Edmonstone came of an ancient Scottish family possessing property in Ireland. This had been sold by 1783 and he increased his estate in Stirlingshire. He also invested in East India Company stock. The major part of his parliamentary career was over by 1790. He had transferred his allegiance to successive administrations and had been among the first to go over to Pitt in 1784. His connexions were with the Duke of Argyll, who supported him in Dunbartonshire in 1790, but he owed his return primarily to the Montrose-Elphinstone alliance in that county. His election was satisfactory to Henry Dundas.

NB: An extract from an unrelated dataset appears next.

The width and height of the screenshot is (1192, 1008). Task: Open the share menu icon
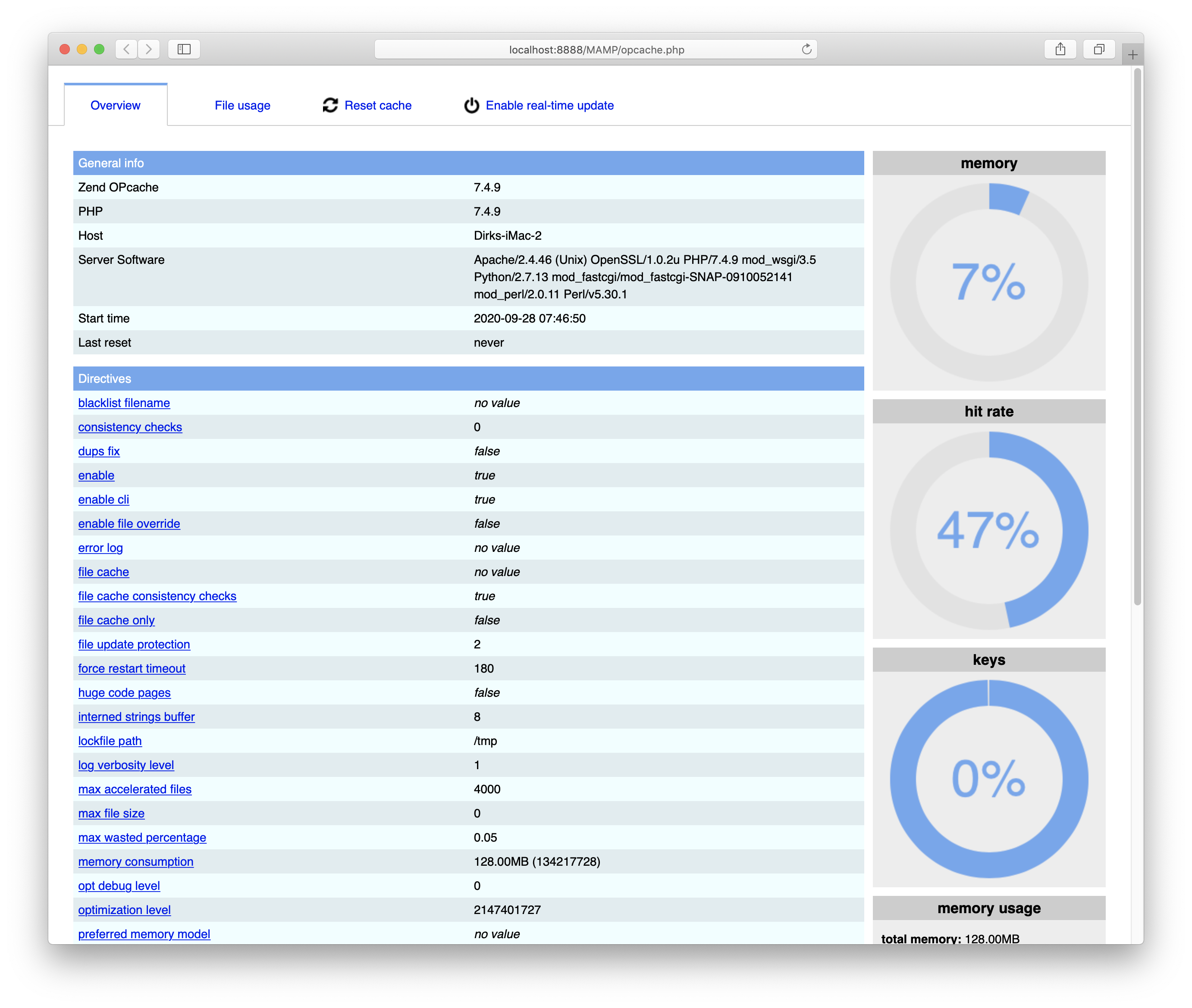1060,49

He supported Pitt’s ministry in the Commons and either voted against or was absent but hostile to relieving Scotland from the Test Act, 10 May 1791. He is known to have spoken only once more, querying the purport of the motion for the abolition of the slave trade, 19 Apr. 1791. He retired in 1796 and in doing so wrote a dignified complaint to Pitt of his failure to find a living for his younger son, George, for whom he had applied to the minister since 1788:
I have now closed my political life, after 35 years, uninterruptedly, in Parliament, without any trouble, or expense to government; and may perhaps never again have the honour of being seen by you; but my attachment to your administration is well known, and whether I ever became personally disagreeable to it, I will not make myself the judge. I was certainly (upon one subject) a solicitor for eight years; and should you have the goodness to still carry your kind intentions into effect, I have, now, but my gratitude to return, which shall ever be felt, and testified:—if otherwise, I can only repent (and with real unhappiness) that I’ve been the innocent cause of leading a worthy son into the line of a profession, which, at the age of 31, does not produce him the bread of a gentleman.
In 1798 Edmonstone was still applying to Pitt on this point, ‘the only request I ever made’.